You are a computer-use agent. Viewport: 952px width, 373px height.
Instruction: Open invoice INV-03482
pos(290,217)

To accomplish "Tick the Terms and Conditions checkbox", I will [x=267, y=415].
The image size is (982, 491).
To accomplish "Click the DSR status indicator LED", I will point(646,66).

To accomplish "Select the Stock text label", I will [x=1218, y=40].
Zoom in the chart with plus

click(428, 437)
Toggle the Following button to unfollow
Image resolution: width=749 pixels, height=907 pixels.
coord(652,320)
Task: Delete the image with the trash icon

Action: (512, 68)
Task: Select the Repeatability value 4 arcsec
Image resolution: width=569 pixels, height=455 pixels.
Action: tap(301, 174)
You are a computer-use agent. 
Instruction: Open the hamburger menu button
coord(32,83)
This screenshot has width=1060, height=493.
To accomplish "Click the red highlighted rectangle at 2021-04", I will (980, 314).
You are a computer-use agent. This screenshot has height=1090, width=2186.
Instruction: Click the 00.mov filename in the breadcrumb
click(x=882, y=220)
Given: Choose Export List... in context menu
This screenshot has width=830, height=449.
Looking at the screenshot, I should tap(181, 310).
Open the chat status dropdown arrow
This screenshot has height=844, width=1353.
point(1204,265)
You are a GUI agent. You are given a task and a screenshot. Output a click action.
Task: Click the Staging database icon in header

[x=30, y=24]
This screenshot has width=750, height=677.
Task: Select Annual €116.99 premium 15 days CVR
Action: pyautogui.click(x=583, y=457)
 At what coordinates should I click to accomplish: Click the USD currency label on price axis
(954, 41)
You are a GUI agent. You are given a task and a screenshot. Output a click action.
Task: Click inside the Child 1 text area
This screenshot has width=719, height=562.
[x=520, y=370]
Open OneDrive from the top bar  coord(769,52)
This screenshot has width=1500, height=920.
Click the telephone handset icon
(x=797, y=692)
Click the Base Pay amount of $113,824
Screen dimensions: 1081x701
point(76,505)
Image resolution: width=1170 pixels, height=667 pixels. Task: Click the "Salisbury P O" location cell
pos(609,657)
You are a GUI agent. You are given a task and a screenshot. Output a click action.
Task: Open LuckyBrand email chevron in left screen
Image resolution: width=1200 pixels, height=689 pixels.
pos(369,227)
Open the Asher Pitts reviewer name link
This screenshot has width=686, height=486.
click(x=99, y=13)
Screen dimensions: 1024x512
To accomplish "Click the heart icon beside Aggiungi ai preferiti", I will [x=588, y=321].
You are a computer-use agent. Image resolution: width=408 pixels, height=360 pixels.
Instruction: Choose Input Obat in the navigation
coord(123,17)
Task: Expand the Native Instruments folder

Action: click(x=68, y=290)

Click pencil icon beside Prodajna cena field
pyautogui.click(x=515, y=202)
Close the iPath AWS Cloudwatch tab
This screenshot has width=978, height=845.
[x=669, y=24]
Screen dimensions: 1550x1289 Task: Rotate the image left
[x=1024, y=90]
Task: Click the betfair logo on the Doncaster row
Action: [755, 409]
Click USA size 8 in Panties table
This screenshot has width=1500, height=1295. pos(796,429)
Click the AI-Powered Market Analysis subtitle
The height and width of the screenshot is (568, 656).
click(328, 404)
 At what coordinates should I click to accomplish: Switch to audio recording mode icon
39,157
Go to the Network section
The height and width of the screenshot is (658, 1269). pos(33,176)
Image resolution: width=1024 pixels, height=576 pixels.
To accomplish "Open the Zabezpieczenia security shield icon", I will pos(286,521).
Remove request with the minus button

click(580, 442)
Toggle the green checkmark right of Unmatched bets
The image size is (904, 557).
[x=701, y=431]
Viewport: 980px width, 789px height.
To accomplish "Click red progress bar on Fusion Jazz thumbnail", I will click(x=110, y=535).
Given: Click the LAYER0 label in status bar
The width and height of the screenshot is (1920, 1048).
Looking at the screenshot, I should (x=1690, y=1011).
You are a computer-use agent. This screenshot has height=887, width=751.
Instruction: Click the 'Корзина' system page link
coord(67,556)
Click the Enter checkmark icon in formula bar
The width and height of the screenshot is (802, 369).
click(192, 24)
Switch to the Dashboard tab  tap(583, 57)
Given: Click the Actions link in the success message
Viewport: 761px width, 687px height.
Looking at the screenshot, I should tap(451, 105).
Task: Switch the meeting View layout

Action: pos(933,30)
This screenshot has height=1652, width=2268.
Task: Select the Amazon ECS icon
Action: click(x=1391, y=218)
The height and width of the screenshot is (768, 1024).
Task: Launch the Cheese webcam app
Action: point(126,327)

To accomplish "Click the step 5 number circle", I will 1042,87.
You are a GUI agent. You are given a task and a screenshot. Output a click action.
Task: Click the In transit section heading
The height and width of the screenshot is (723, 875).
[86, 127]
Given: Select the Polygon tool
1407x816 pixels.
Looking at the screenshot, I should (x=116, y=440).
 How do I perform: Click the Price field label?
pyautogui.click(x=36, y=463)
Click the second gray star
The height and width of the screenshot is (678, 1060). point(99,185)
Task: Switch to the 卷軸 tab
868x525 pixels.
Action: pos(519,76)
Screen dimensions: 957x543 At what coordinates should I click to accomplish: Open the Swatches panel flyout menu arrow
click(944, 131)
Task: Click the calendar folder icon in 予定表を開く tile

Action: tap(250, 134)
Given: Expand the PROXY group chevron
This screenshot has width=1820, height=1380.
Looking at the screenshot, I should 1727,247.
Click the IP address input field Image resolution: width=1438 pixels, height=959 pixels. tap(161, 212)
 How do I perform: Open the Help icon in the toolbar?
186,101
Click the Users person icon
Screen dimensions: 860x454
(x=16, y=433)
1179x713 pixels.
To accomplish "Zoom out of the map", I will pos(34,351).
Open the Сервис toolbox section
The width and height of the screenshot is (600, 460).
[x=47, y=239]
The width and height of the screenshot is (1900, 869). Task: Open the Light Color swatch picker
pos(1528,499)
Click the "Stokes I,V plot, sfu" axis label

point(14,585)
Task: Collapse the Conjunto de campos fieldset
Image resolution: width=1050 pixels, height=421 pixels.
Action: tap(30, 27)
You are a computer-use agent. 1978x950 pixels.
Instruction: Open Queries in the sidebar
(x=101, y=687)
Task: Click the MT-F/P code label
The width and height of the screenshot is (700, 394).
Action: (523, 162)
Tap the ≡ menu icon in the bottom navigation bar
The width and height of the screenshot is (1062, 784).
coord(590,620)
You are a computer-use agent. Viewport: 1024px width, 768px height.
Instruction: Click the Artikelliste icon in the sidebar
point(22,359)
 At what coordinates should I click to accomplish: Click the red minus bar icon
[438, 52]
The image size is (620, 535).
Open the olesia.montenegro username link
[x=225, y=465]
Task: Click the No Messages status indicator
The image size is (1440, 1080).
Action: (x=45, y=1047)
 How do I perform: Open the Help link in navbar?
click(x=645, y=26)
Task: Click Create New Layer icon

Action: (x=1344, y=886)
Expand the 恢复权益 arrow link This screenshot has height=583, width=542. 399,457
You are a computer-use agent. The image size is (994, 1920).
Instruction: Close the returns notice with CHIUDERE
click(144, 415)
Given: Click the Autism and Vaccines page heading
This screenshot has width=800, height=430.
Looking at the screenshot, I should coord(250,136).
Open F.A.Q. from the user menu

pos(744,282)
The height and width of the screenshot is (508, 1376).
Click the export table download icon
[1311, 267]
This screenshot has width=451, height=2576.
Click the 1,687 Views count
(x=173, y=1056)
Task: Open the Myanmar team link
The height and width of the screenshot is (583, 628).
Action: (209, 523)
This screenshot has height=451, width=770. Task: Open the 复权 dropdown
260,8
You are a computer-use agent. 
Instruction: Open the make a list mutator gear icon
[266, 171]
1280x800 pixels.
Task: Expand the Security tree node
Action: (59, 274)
* * * * * * *
Try it
I'd like the lines above from the one with "You are a computer-use agent. 1978x950" up to and including the one with "Task: Click the No Messages status indicator" copied exactly, with no other lines.

Expected answer
You are a computer-use agent. 1978x950 pixels.
Instruction: Open Queries in the sidebar
(x=101, y=687)
Task: Click the MT-F/P code label
The width and height of the screenshot is (700, 394).
Action: (523, 162)
Tap the ≡ menu icon in the bottom navigation bar
The width and height of the screenshot is (1062, 784).
coord(590,620)
You are a computer-use agent. Viewport: 1024px width, 768px height.
Instruction: Click the Artikelliste icon in the sidebar
point(22,359)
 At what coordinates should I click to accomplish: Click the red minus bar icon
[438, 52]
The image size is (620, 535).
Open the olesia.montenegro username link
[x=225, y=465]
Task: Click the No Messages status indicator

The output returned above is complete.